Expanding the story to encompass all voices

Expanding the story to encompass all voices Helsinki 2019

The 31st Annual EAIE Conference and Exhibition came to a close with an illuminating speech from Prof Aminata Cairo, Keynote speaker at the EAIE 2019 Closing Plenary. Bringing us back home to the conference theme of ‘encompassing all voices’, Cairo spoke to how education systems – and indeed every other institution in society – tend to elevate certain groups’ narratives over others, inherently silencing the voices of those whose ‘story’ does not match the dominant one. Her speech was as practical as it was powerful, and made for the perfect punctuation to the end of a week spent discussing how international higher education can strive for inclusivity.
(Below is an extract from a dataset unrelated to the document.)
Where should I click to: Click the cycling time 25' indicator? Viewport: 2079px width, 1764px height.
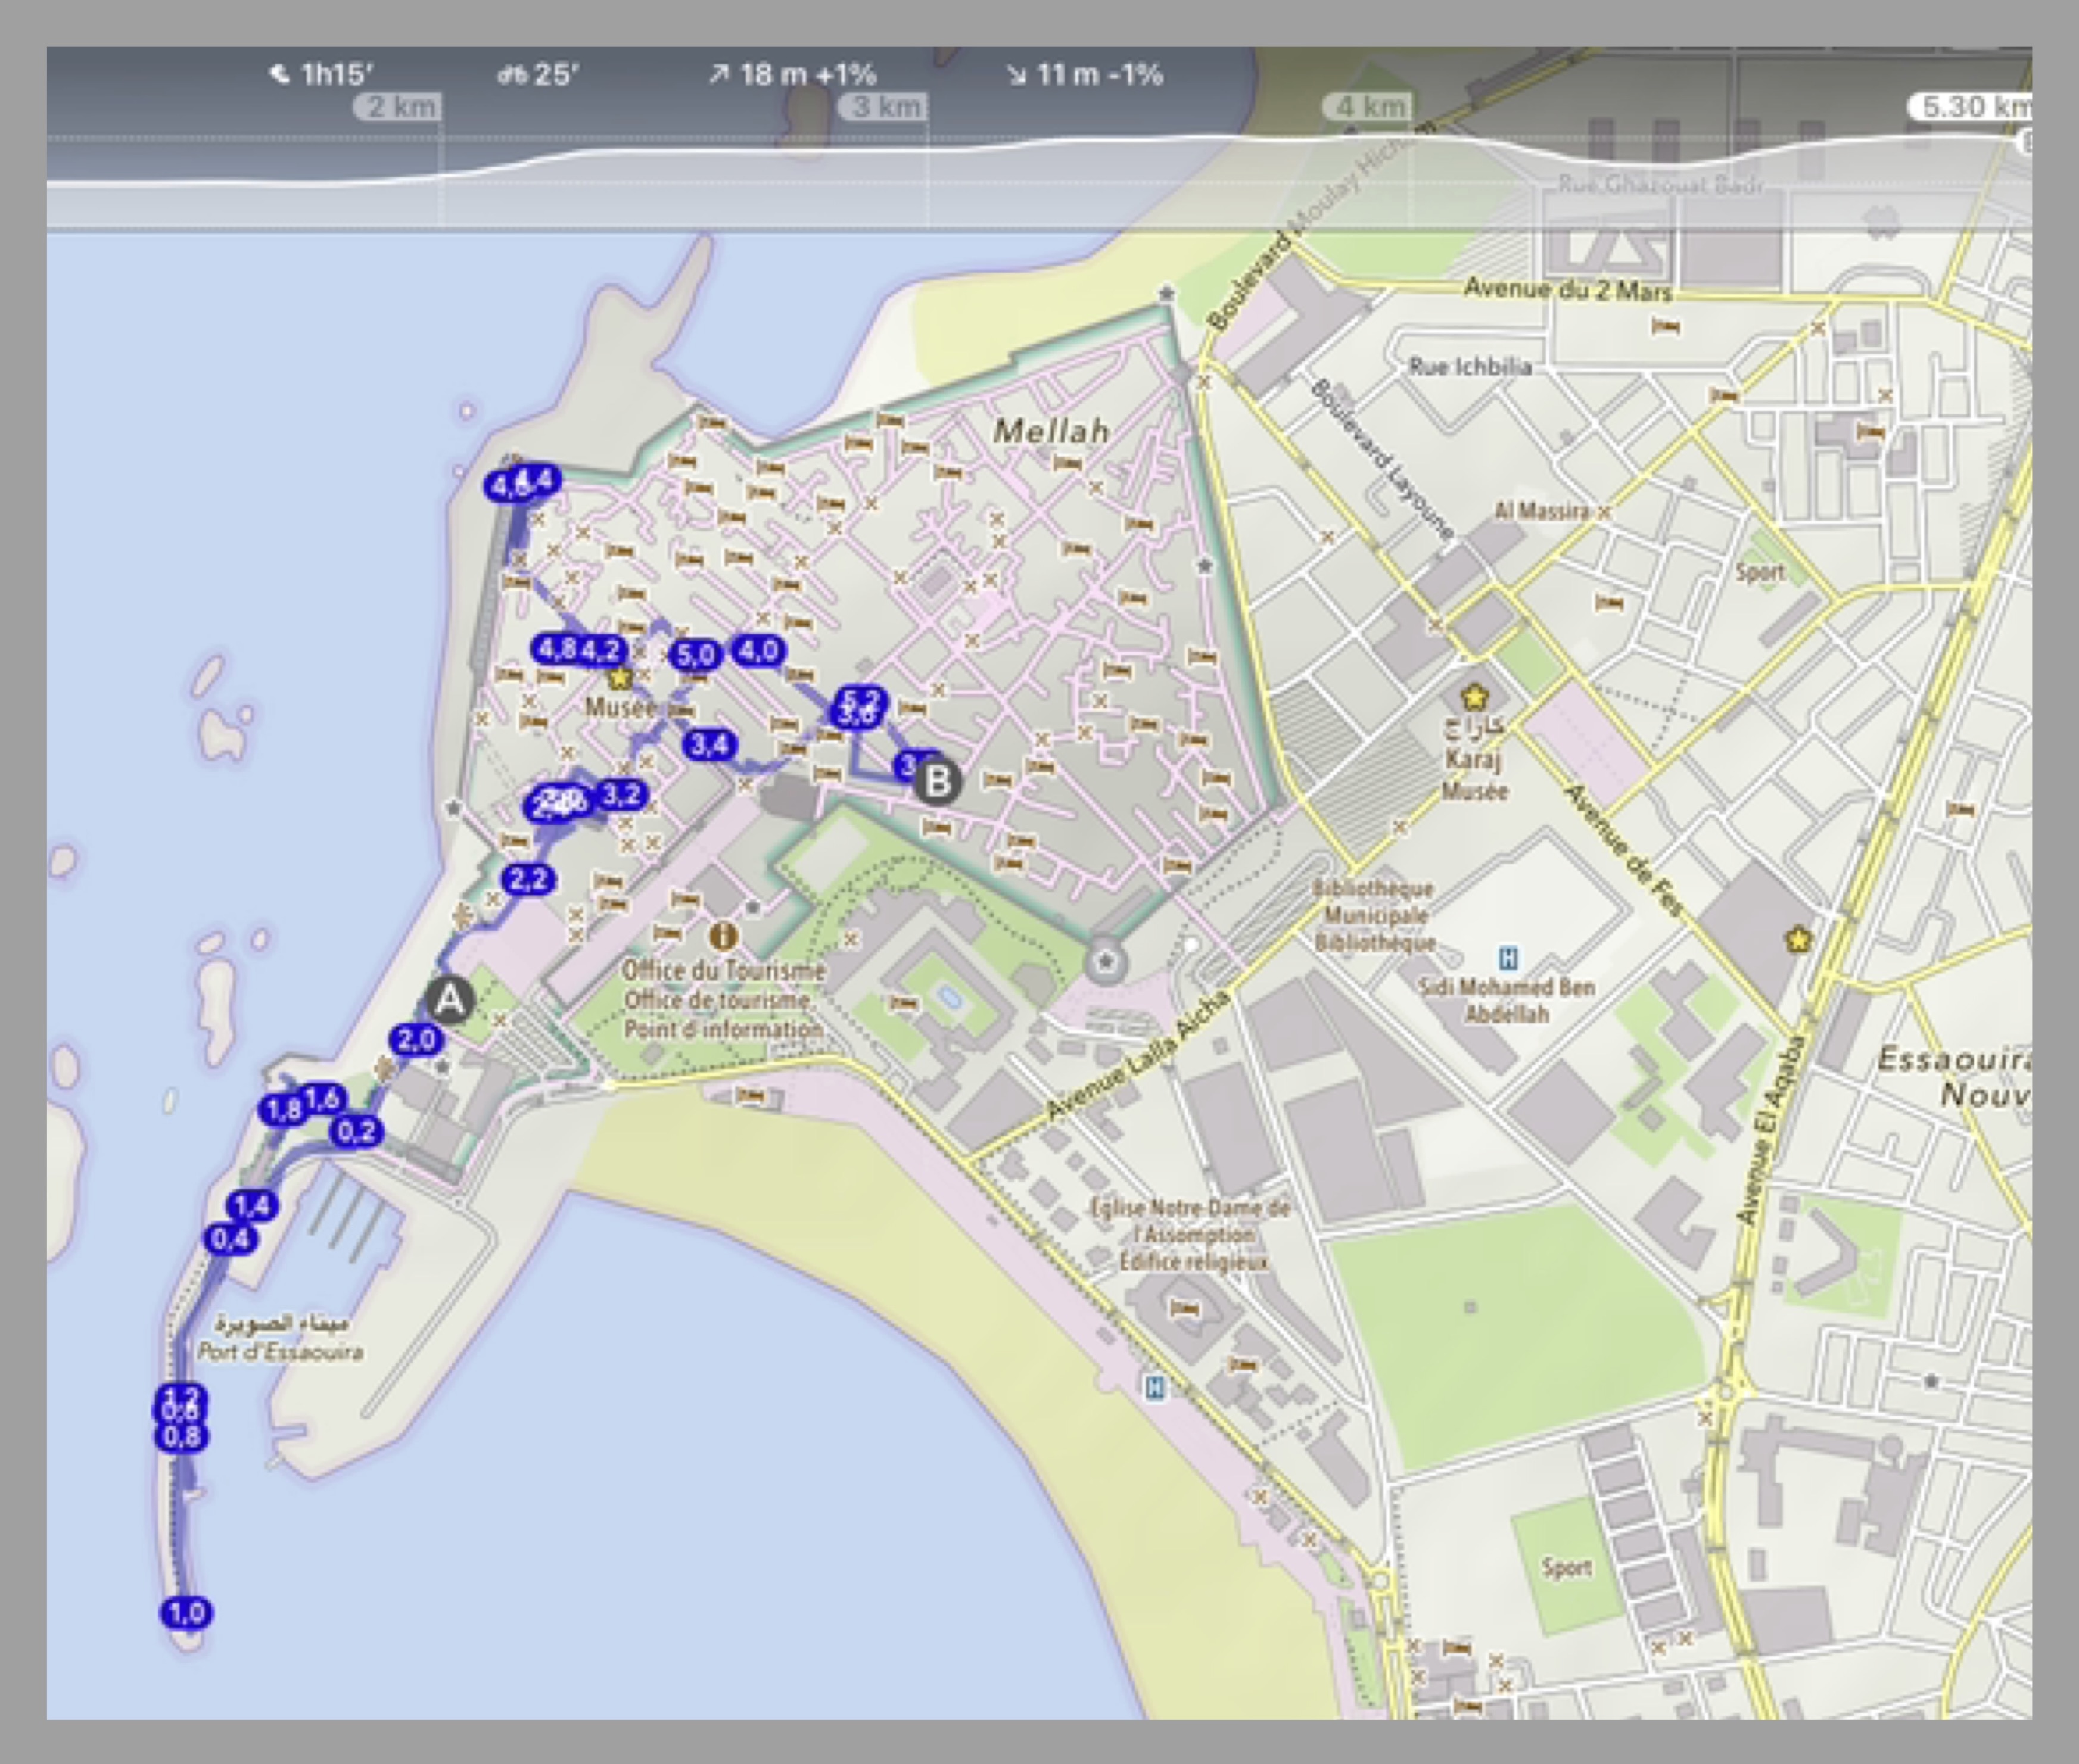pyautogui.click(x=539, y=74)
The Closing Plenary of the 2019 EAIE Conference brought the week full circle in its discussion of the conference theme of ‘encompassing all voices’. Aminata Cairo, Lector of Inclusive Education at The Hague University of Applied Science, shared with the audience the details of her multi-layered identity as a former Dutch citizen and current US citizen with roots in Suriname. In sharing some of her own experiences, she asked us to think critically about how we relate to issues of inclusion, and how we can ensure that we are not simply paying lip service to the idea of diversity but actually working to shift our cultural narratives for a more inclusive future.
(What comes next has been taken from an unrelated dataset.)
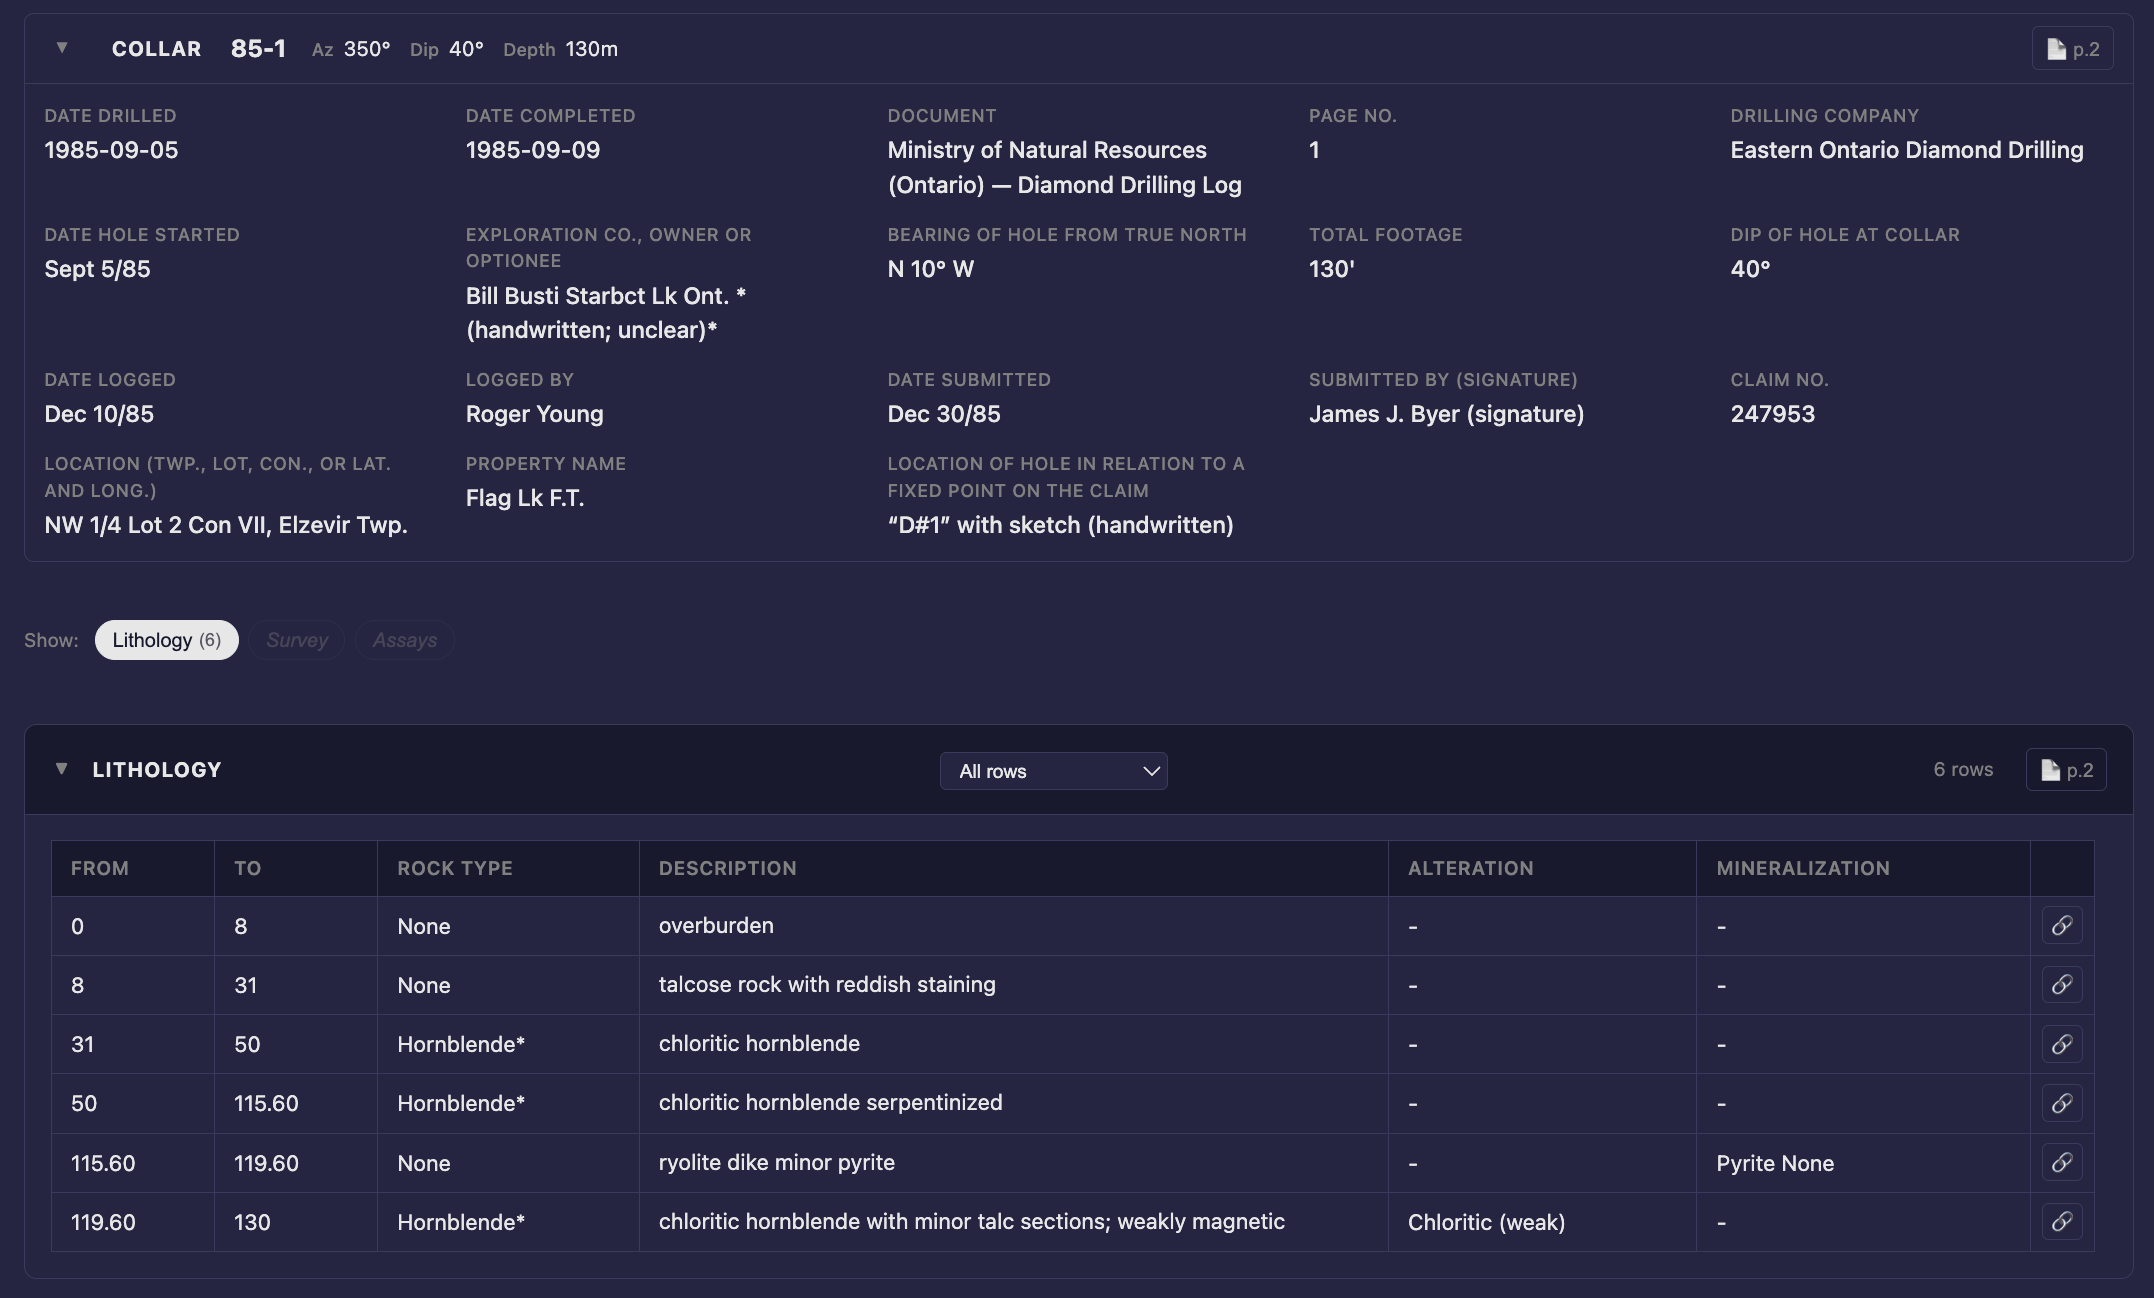This screenshot has width=2154, height=1298.
Task: Collapse the Lithology section
Action: tap(62, 769)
Cairo’s keynote began by discussing some of the ways we talk about diversity, offering an anecdote about universities that enthusiastically proclaim their pride in having students from many different racial backgrounds and nationalities. But, as she pointed out, praising diversity among an institution’s student body isn’t enough. “It’s nice when we celebrate all the diversity that is present, but which stories are being told? Which story is told as the dominant story?”
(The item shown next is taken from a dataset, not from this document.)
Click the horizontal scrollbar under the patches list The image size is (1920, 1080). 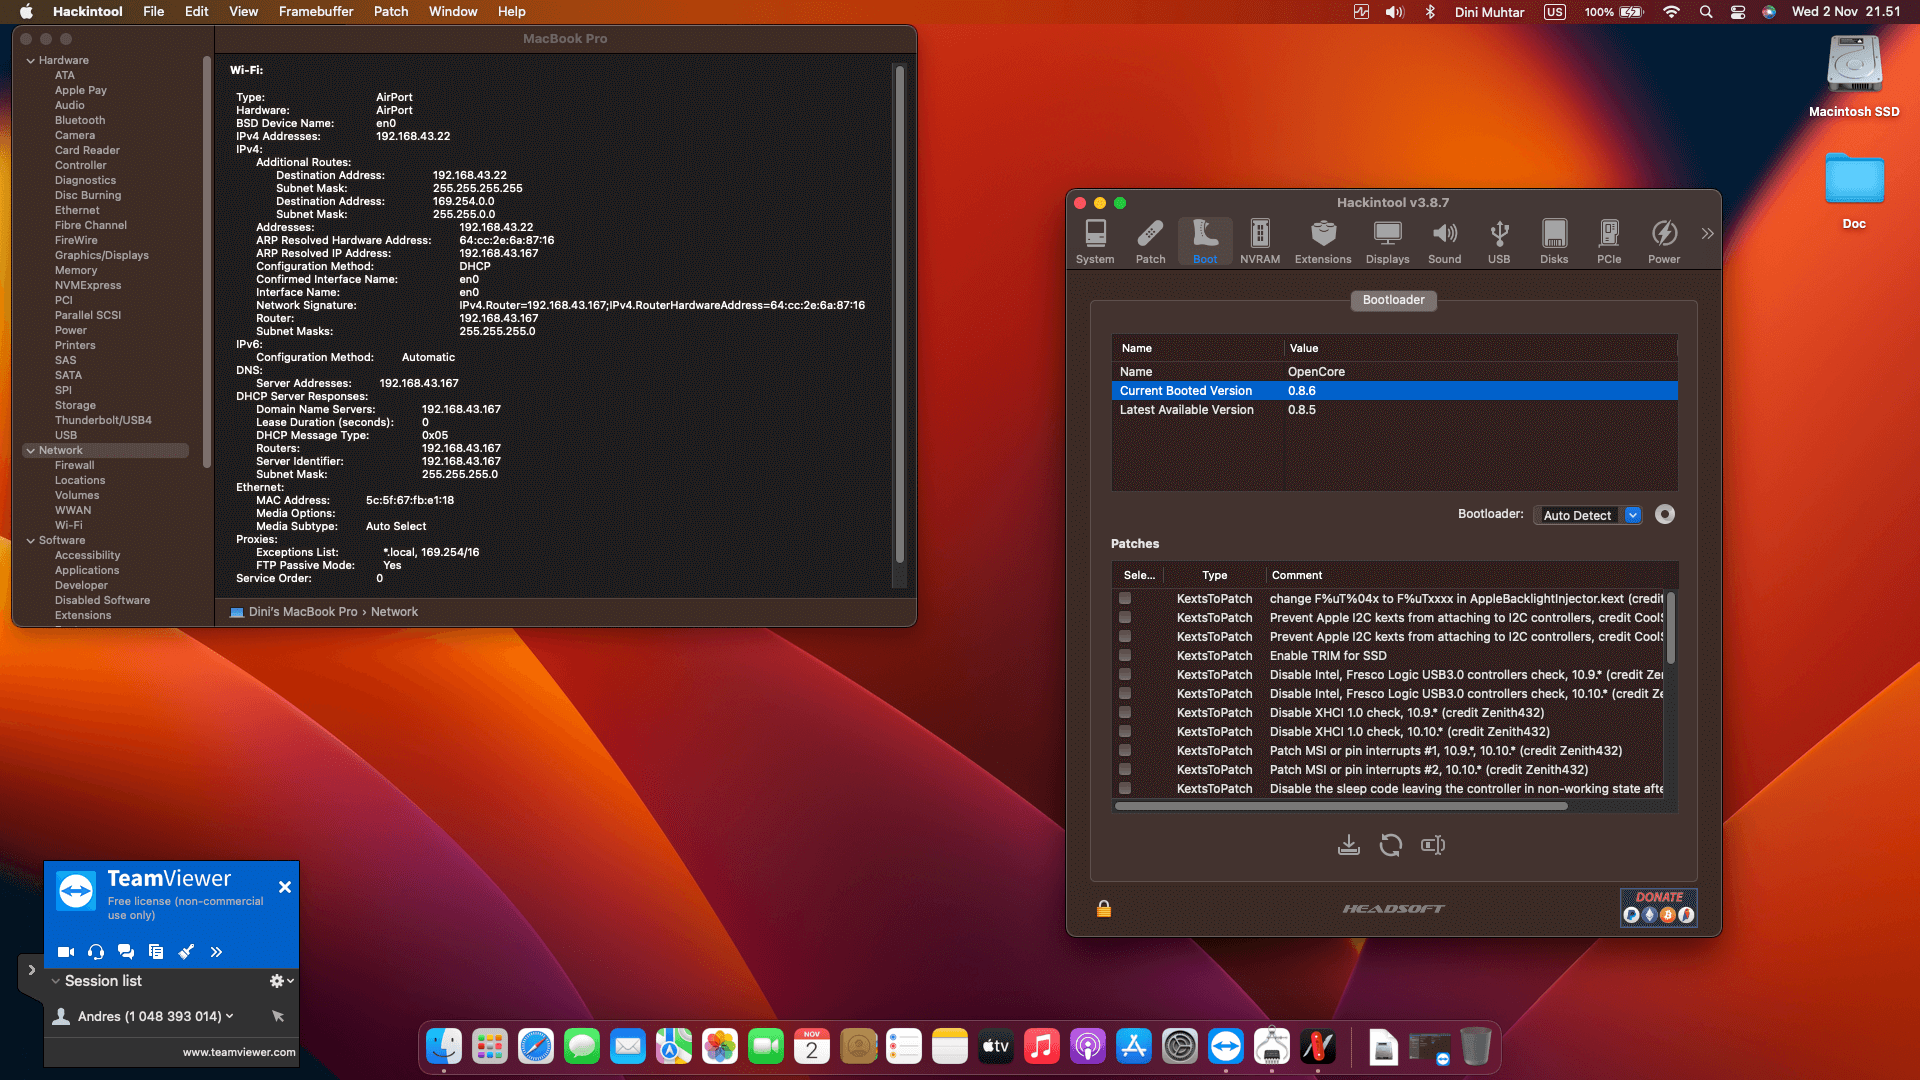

In passionate yet highly pragmatic terms, Cairo went on to explain how the dynamic of “the dominant” and “the other” – those with power and those without it – is rooted in the language we use. She explained how institutions and cultures typically elevate one narrative to a status of dominance, which is then used to silence those whose ‘stories’ are different. “As one story has become dominant, other stories have diminished in value. With stories, we mean the content of knowledge systems, but also how knowledge systems are produced, practiced and validated.”

“At the core of our educational institutions – and almost all other institutions – we have a system of inequality,” Cairo said. “This inequality was purposely designed hundreds of years ago and has been maintained by various mechanisms – social, political, cultural, economic and educational. Understanding how these mechanisms work to prevent true inclusion and the appreciation of the diversity of people’s stories is a crucial first step in moving toward a future in which everyone’s story is deemed valid.”

Cairo ended with a clear call to action – for us all to have the care, courage and humility that it takes to fight marginalisation and truly encompass all voices.